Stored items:

***

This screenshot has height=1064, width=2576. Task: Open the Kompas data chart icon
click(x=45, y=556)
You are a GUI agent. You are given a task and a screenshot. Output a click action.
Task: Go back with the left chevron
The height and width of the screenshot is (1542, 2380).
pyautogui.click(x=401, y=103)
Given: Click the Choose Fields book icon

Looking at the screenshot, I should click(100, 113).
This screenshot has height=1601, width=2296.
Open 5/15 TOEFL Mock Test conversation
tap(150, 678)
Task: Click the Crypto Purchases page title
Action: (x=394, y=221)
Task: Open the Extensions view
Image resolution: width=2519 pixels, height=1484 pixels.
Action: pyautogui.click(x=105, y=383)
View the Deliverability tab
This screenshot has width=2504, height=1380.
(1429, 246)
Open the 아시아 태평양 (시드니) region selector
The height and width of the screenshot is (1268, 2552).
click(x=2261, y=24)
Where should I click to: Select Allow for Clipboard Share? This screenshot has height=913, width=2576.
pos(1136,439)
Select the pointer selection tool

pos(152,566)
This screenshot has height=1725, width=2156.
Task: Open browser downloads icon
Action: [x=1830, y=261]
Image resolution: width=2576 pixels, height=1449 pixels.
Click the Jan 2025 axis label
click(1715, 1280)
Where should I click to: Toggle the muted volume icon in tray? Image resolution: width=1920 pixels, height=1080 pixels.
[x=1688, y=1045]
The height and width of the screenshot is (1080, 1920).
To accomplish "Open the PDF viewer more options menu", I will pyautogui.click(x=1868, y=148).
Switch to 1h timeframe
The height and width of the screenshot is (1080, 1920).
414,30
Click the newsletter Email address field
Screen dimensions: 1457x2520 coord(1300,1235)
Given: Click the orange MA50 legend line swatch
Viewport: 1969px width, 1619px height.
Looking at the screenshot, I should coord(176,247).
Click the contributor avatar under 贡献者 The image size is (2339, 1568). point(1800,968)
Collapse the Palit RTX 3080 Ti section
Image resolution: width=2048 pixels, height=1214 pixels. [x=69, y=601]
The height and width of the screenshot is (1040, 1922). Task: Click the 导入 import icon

***

Output the records in full, exactly.

*Reply to the task*
This screenshot has height=1064, width=2576. Task: Open the Kompas data chart icon
click(x=45, y=556)
You are a GUI agent. You are given a task and a screenshot. Output a click action.
Task: Go back with the left chevron
The height and width of the screenshot is (1542, 2380).
pyautogui.click(x=401, y=103)
Given: Click the Choose Fields book icon

Looking at the screenshot, I should click(100, 113).
This screenshot has height=1601, width=2296.
Open 5/15 TOEFL Mock Test conversation
tap(150, 678)
Task: Click the Crypto Purchases page title
Action: (x=394, y=221)
Task: Open the Extensions view
Image resolution: width=2519 pixels, height=1484 pixels.
Action: pyautogui.click(x=105, y=383)
View the Deliverability tab
This screenshot has width=2504, height=1380.
(1429, 246)
Open the 아시아 태평양 (시드니) region selector
The height and width of the screenshot is (1268, 2552).
click(x=2261, y=24)
Where should I click to: Select Allow for Clipboard Share? This screenshot has height=913, width=2576.
pos(1136,439)
Select the pointer selection tool

pos(152,566)
This screenshot has height=1725, width=2156.
Task: Open browser downloads icon
Action: [x=1830, y=261]
Image resolution: width=2576 pixels, height=1449 pixels.
Click the Jan 2025 axis label
click(1715, 1280)
Where should I click to: Toggle the muted volume icon in tray? Image resolution: width=1920 pixels, height=1080 pixels.
[x=1688, y=1045]
The height and width of the screenshot is (1080, 1920).
To accomplish "Open the PDF viewer more options menu", I will pyautogui.click(x=1868, y=148).
Switch to 1h timeframe
The height and width of the screenshot is (1080, 1920).
414,30
Click the newsletter Email address field
Screen dimensions: 1457x2520 coord(1300,1235)
Given: Click the orange MA50 legend line swatch
Viewport: 1969px width, 1619px height.
Looking at the screenshot, I should coord(176,247).
Click the contributor avatar under 贡献者 The image size is (2339, 1568). point(1800,968)
Collapse the Palit RTX 3080 Ti section
Image resolution: width=2048 pixels, height=1214 pixels. [x=69, y=601]
The height and width of the screenshot is (1040, 1922). Task: Click the 导入 import icon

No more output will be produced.